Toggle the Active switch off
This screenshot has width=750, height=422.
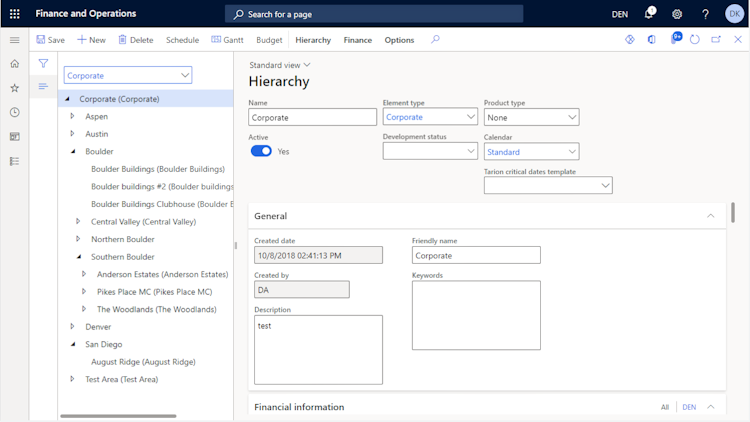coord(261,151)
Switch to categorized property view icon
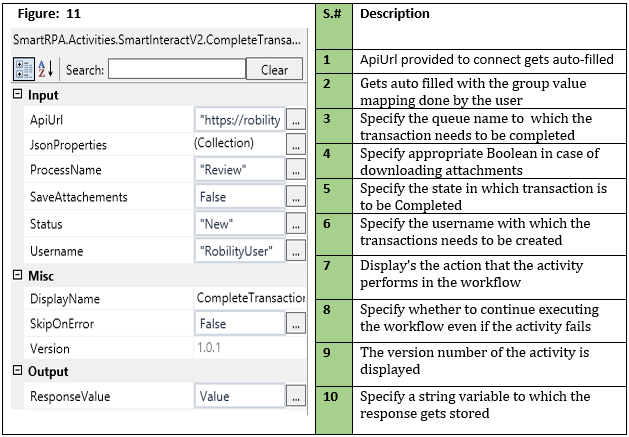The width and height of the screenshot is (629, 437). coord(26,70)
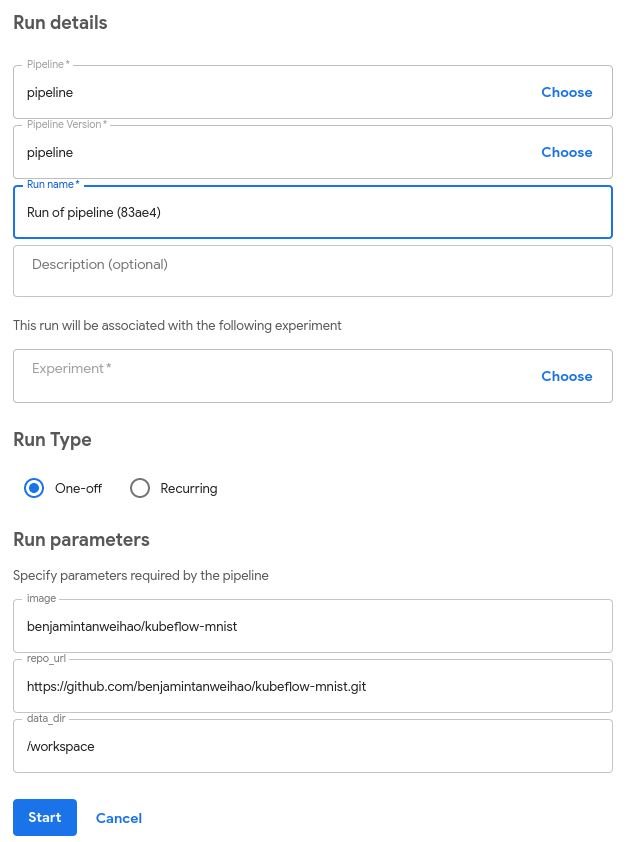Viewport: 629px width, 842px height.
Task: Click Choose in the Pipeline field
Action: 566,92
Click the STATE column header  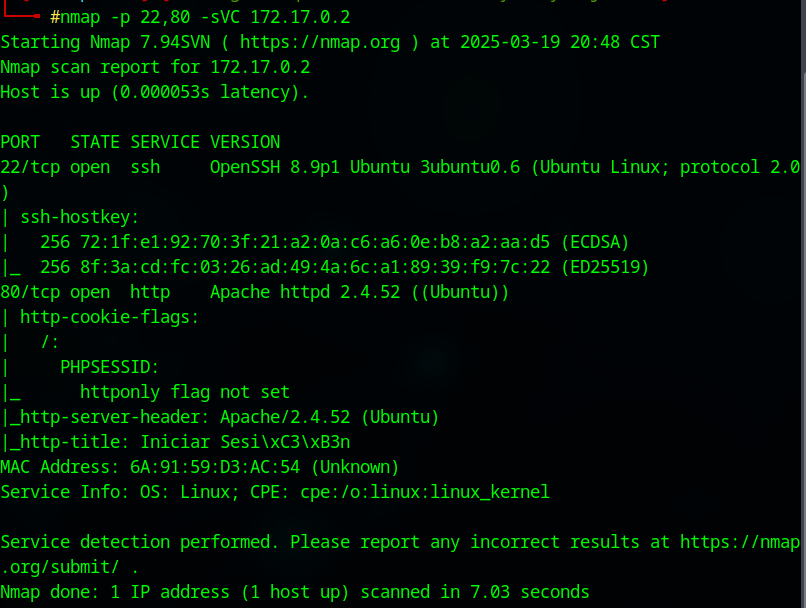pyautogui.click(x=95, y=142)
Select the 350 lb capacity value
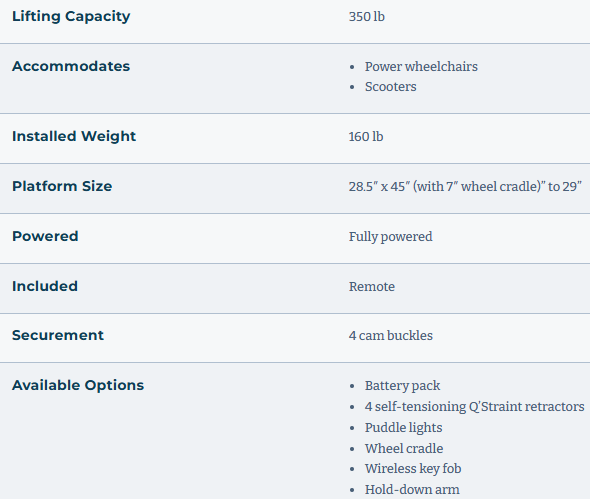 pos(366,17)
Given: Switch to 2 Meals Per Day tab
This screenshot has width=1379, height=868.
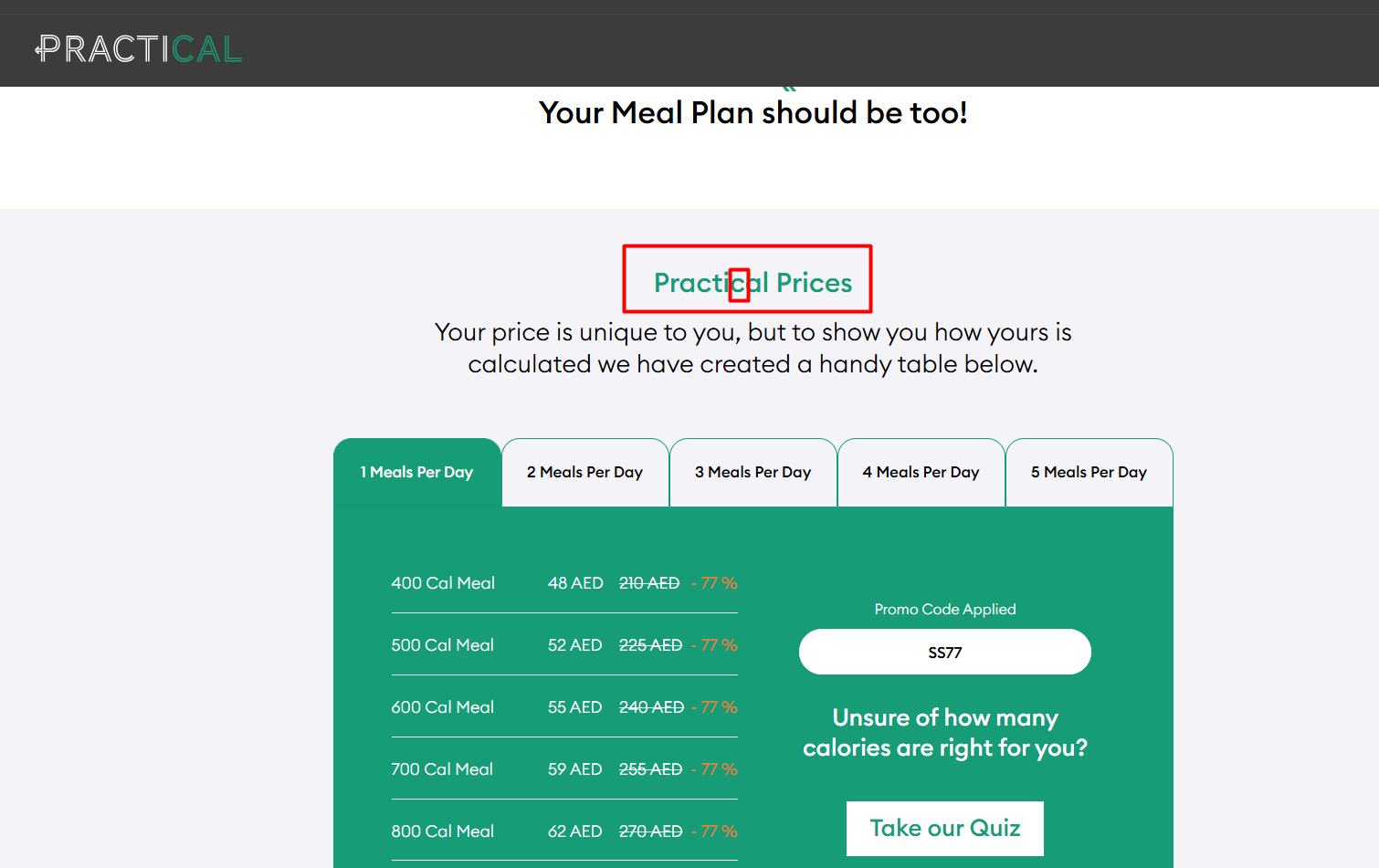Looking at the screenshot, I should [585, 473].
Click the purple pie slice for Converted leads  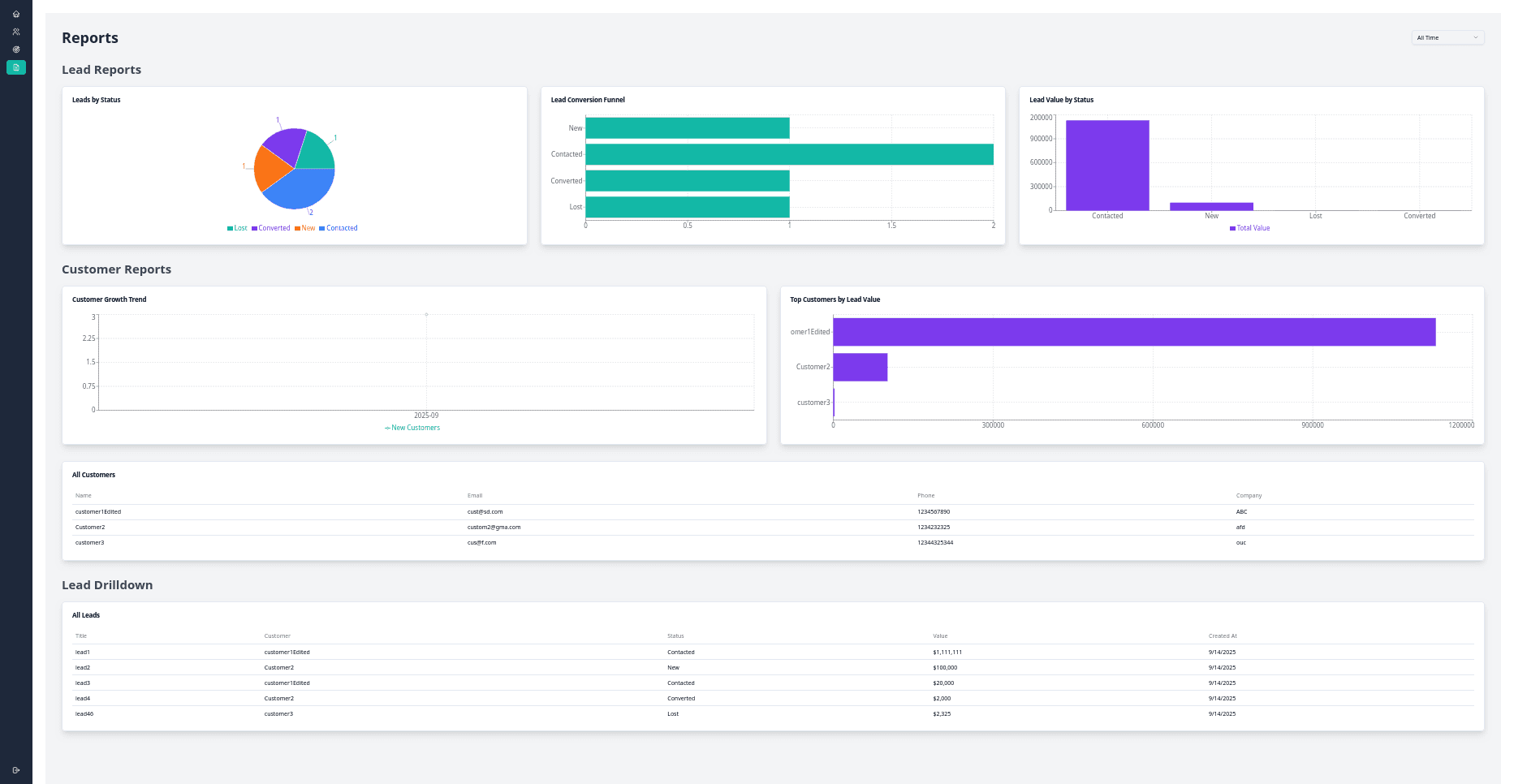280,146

------------------------------------

▸ **Given request**:
Count the lines in the records above that contain the word "This". Give only the number.

▸ **Written solution**:
2